> **Exercise requirements**: Reproduce every record below, character by character.

> **Available records**:
________

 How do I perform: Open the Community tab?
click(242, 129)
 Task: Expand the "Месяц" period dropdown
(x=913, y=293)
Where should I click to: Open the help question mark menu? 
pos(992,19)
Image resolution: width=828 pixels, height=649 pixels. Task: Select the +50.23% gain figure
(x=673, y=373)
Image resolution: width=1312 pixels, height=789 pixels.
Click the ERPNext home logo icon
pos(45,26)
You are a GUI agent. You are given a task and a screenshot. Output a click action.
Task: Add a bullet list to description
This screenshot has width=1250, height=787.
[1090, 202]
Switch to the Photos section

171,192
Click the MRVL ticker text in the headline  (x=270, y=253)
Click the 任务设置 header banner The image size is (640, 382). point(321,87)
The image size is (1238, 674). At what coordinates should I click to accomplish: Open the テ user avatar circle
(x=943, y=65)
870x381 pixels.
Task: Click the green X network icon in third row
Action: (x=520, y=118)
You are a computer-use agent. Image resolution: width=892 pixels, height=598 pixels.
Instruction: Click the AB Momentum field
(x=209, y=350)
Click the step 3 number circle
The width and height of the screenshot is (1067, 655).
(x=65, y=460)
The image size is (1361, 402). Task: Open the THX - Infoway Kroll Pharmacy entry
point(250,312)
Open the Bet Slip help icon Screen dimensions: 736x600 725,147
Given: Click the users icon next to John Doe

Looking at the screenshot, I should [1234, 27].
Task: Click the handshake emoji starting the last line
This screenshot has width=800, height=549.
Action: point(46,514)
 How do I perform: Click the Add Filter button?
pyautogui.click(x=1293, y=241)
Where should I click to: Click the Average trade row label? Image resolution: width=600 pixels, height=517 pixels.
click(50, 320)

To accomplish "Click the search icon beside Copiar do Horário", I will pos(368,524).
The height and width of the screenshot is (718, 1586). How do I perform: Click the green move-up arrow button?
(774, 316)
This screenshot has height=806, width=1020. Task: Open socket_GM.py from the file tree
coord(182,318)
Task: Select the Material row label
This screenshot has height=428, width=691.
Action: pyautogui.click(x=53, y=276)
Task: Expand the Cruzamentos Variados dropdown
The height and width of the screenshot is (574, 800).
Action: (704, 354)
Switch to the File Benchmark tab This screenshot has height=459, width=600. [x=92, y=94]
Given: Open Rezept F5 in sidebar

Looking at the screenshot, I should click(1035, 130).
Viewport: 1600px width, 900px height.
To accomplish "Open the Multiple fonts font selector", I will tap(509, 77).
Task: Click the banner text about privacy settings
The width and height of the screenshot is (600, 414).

________

> **Reply to the task**:
 How do I perform: Open the Community tab?
click(242, 129)
 Task: Expand the "Месяц" period dropdown
(x=913, y=293)
Where should I click to: Open the help question mark menu? 
pos(992,19)
Image resolution: width=828 pixels, height=649 pixels. Task: Select the +50.23% gain figure
(x=673, y=373)
Image resolution: width=1312 pixels, height=789 pixels.
Click the ERPNext home logo icon
pos(45,26)
You are a GUI agent. You are given a task and a screenshot. Output a click action.
Task: Add a bullet list to description
This screenshot has width=1250, height=787.
[1090, 202]
Switch to the Photos section

171,192
Click the MRVL ticker text in the headline  (x=270, y=253)
Click the 任务设置 header banner The image size is (640, 382). point(321,87)
The image size is (1238, 674). At what coordinates should I click to accomplish: Open the テ user avatar circle
(x=943, y=65)
870x381 pixels.
Task: Click the green X network icon in third row
Action: (x=520, y=118)
You are a computer-use agent. Image resolution: width=892 pixels, height=598 pixels.
Instruction: Click the AB Momentum field
(x=209, y=350)
Click the step 3 number circle
The width and height of the screenshot is (1067, 655).
(x=65, y=460)
The image size is (1361, 402). Task: Open the THX - Infoway Kroll Pharmacy entry
point(250,312)
Open the Bet Slip help icon Screen dimensions: 736x600 725,147
Given: Click the users icon next to John Doe

Looking at the screenshot, I should [1234, 27].
Task: Click the handshake emoji starting the last line
This screenshot has width=800, height=549.
Action: point(46,514)
 How do I perform: Click the Add Filter button?
pyautogui.click(x=1293, y=241)
Where should I click to: Click the Average trade row label? Image resolution: width=600 pixels, height=517 pixels.
click(50, 320)

To accomplish "Click the search icon beside Copiar do Horário", I will pos(368,524).
The height and width of the screenshot is (718, 1586). How do I perform: Click the green move-up arrow button?
(774, 316)
This screenshot has height=806, width=1020. Task: Open socket_GM.py from the file tree
coord(182,318)
Task: Select the Material row label
This screenshot has height=428, width=691.
Action: pyautogui.click(x=53, y=276)
Task: Expand the Cruzamentos Variados dropdown
The height and width of the screenshot is (574, 800).
Action: (704, 354)
Switch to the File Benchmark tab This screenshot has height=459, width=600. [x=92, y=94]
Given: Open Rezept F5 in sidebar

Looking at the screenshot, I should click(1035, 130).
Viewport: 1600px width, 900px height.
To accomplish "Open the Multiple fonts font selector", I will tap(509, 77).
Task: Click the banner text about privacy settings
The width and height of the screenshot is (600, 414).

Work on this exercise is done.